Not all games are about empire expansion and resource management, however. Kingdom Rush: Frontiers is a game that takes a somewhat different approach to the building of towers and castles, and what better format to allow you the chance to build large defensive/offensive buildings than the tower defense genre? The original Kingdom Rush was a storming success and Kingdom Rush: Frontiers is a sequel that turned out to just as good, if not better than its predecessor. As a tower defense game, the basic aim is to stop waves of enemies from making their way across the screen on the prescribed pathways and breaking through your gates. Stopping the enemies requires that you build different towers to attack the enemy and defend against them; money is earned from killing enemies, and the killing-tower buying-upgrading  cycle continues.
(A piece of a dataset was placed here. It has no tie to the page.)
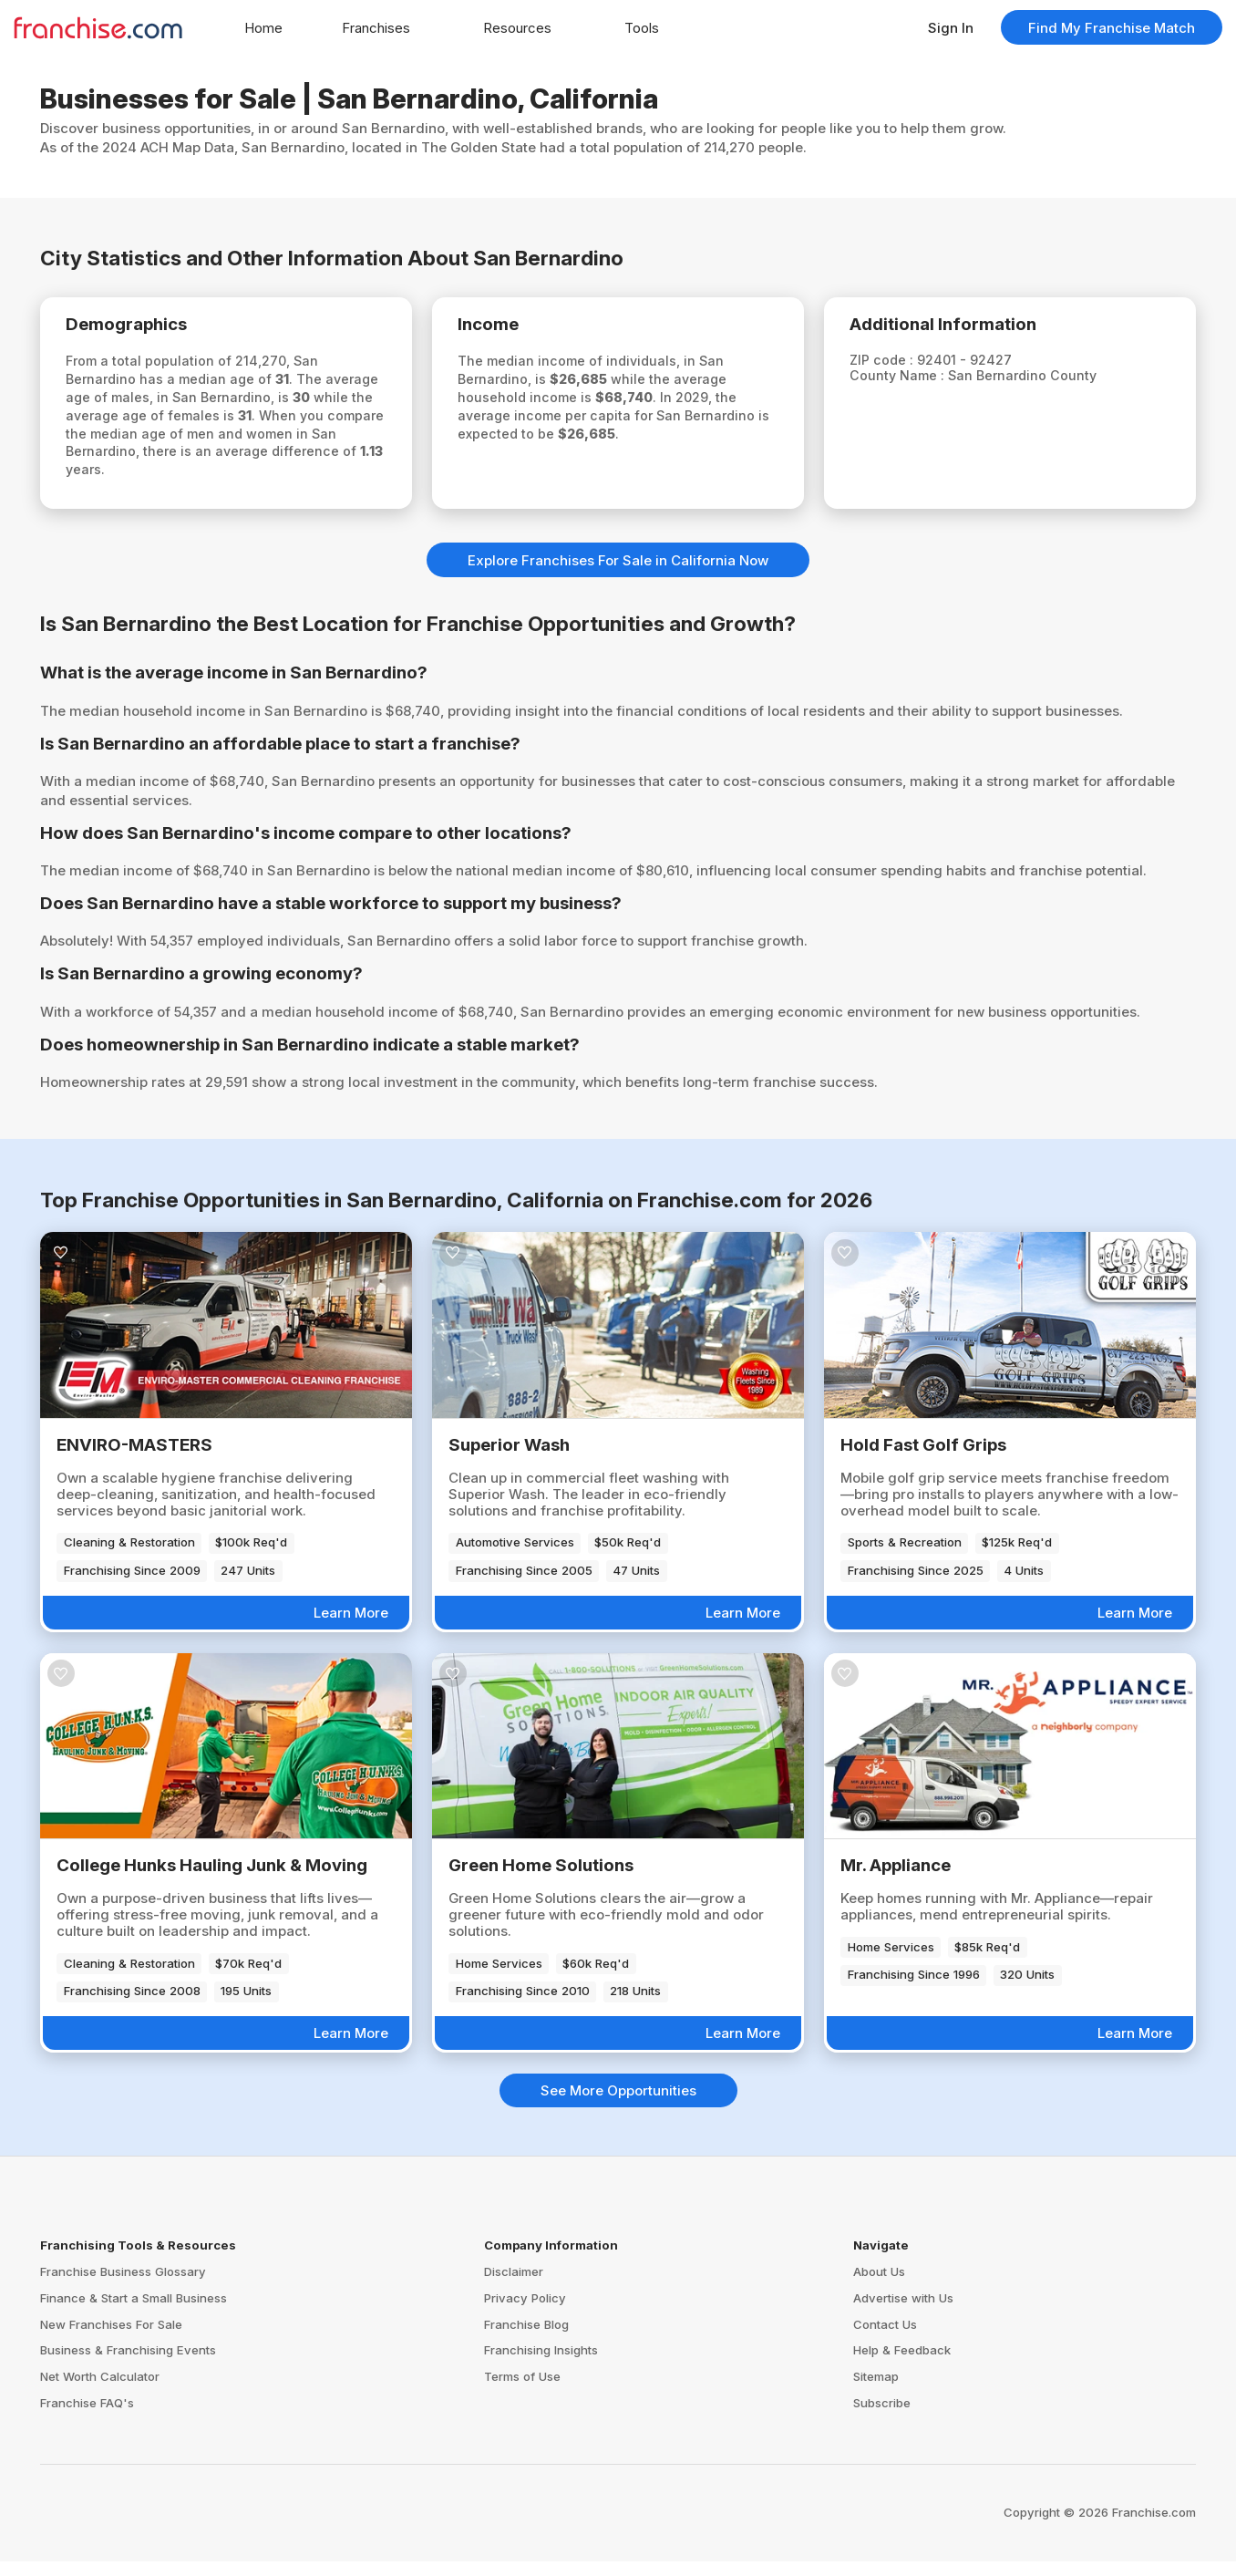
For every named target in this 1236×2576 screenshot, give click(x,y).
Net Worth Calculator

Kingdom Rush: Frontiers stands out due to the brilliance of the towers and castles that you can build. The game sticks to the same four tower types as the original: barracks, artillery, archer, and mage. Each of these tower types is more effective against certain types of enemy and can be upgraded several times. The final beauty of the towers is that with the final upgrade, you get to choose between two different final forms of the tower. For example, the mage tower’s final form can either be a Necromancer tower (allows the resurrecting of enemies for use as allied forces as well as various other attacking benefits) or the Archmage Tower (fires powerful bolts of magic at enemies and can summon tornadoes to damage enemies as well). As far as building some of the coolest and most visually stunning towers and castles in gaming, Kingdom Rush: Frontiers has the edge.

Play Kingdom Rush: Frontiers

Castle Wars 2

Castle Wars 2 game

Turn-based strategy is the name of Morkeulv’s  Castle Wars 2’s game. Instead of being an epic online experience like the previously-mentioned empire games however, this one is a flash-based sequel that involves simply playing against a computer or someone else over the internet. The game is more like a significantly augmented board-game than a strategy-based experience, but the strategic element is still undeniable. The aim is to go up against an opponent, with both the opposition and you possessing resources and health which must be chipped away until either one of you wins. Bricks, weapons, and crystals are the main resources, but there is an element of chance involved because each turn relies on various cards drawn at the bottom of the screen. Victory is achieved by either building your structures to beyond 100 in level or by reducing those of your opponent to 0.

Though not as realistic or engaging in the long-term as Forge of Empires or GoodGame Empire, Castle Wars 2 lets you dip into discrete battles against simulated or real-life opponents that can be won in minutes. The whole experience is different to most castle-building games, but it is one that deserves a place in the mind of anyone wishing to try out the best castle games out there.